Let's solve each part of the question step by step.
8.1 Effective Interest Rate Calculation
The formula to calculate the effective interest rate from the nominal interest rate \( x % \) compounded monthly is:
\[ \text{Effective Interest Rate} = \left(1 + \frac{x}{100 \times 12}\right)^{12} - 1 = 0.0992 \]
We need to solve for \( x \):
- Rearranging gives:
\[ \left(1 + \frac{x}{1200}\right)^{12} = 1.0992 \]
- Taking the 12th root:
\[ 1 + \frac{x}{1200} = (1.0992)^{\frac{1}{12}} \]
Calculating \( (1.0992)^{\frac{1}{12}} \):
\[ (1.0992)^{\frac{1}{12}} \approx 1.00797 \]
- Now, solve for \( x \):
\[ \frac{x}{1200} = 1.00797 - 1 \quad \Rightarrow \quad \frac{x}{1200} \approx 0.00797 \]
\[ x \approx 0.00797 \times 1200 \quad \Rightarrow \quad x \approx 9.564 \]
So, rounded to two decimal places, the interest rate \( x \approx 9.56% \).
8.2 Depreciation Calculation Using the Reducing-Balance Method
Using the formula for the book value after \( n \) years with reducing balance depreciation:
\[ \text{Book Value} = P \times (1 - r)^n \]
Where \( P = 4700 \), \( r = 0.18 \), and \( n = 4 \):
\[ \text{Book Value} = 4700 \times (1 - 0.18)^4 \]
Calculating \( (1 - 0.18)^4 \):
\[ (0.82)^4 \approx 0.4524 \]
Now calculate the book value:
\[ \text{Book Value} = 4700 \times 0.4524 \approx 2126.68 \]
So, the book value of the computer after 4 years is approximately R2126.68.
8.3 Investment Value Calculation
First we calculate the value of Ethanβs investment for the first 2 years at 12% compounded monthly:
- The formula for compound interest is:
\[ A = P \left(1 + \frac{r}{n}\right)^{nt} \]
Where:
- \( P = 30000 \)
- \( r = 0.12 \)
- \( n = 12 \) (monthly)
- \( t = 2 \)
Calculating:
\[ A = 30000 \left(1 + \frac{0.12}{12}\right)^{12 \times 2} = 30000 \left(1 + 0.01\right)^{24} \approx 30000 \times (1.01^{24}) \approx 30000 \times 1.2682418 \approx R38047.25 \]
Next, for the next 4 years at 10.8% compounded semi-annually:
- \( r = 0.108 \)
- \( n = 2 \)
Using the amount from the first 2 years as the principal:
\[ A = 38047.25 \left(1 + \frac{0.108}{2}\right)^{2 \times 4} \]
Calculating:
\[ A = 38047.25 \left(1 + 0.054\right)^{8} \approx 38047.25 \times (1.054^{8}) \approx 38047.25 \times 1.48024 \approx R56498.29 \]
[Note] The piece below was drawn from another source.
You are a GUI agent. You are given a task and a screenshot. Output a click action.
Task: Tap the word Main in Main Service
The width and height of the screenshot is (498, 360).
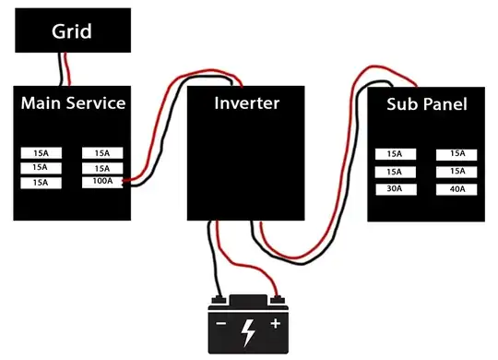(42, 102)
So, at the end of 6 years, the value of the investment is approximately R56498.29.
8.4 Final Account Balance Calculation
First, calculate the amount in the savings account after 5 years at 18% compounded monthly:
- After 2 years:
\[ A_1 = 25000 \left(1 + \frac{0.18}{12}\right)^{12 \times 2} = 25000 \left(1 + 0.015\right)^{24} = 25000 \times (1.015^{24}) \approx 25000 \times 1.404112 \approx R35103 \]
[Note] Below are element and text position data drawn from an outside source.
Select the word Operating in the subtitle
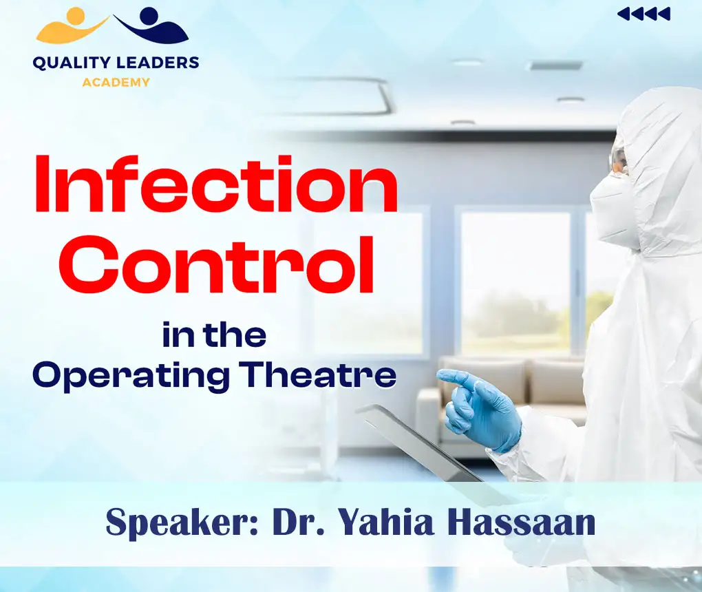(x=131, y=375)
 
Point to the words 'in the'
(x=214, y=335)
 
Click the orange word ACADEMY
(x=116, y=82)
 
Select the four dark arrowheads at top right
(x=644, y=14)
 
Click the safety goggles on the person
(x=619, y=160)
- After withdrawing R8000:
\[ A_2 = 35103 - 8000 = R27103 \]
- Compound this for another 3 years (3 to 5 years):
\[ A_2' = 27103 \left(1 + \frac{0.18}{12}\right)^{12 \times 3} = 27103 \left(1.015^{36}\right) \approx 27103 \times 1.72033 \approx R46683.53 \]
- Now, deposit R4000 after 3.5 years, 0.5 years before the total time (from year 3.5 to year 5):
\[ A_3 = 4000 \left(1 + \frac{0.18}{12}\right)^{12 \times 1.5} = 4000 \left(1.015^{18}\right) \approx 4000 \times 1.30464 \approx R5218.56 \]
- Add this to the previous total after 5 years:
\[ A_{final} = 46683.53 + 5218.56 \approx R51892.09 \]
So, the total amount Fatima will have after 5 years is approximately R51892.09.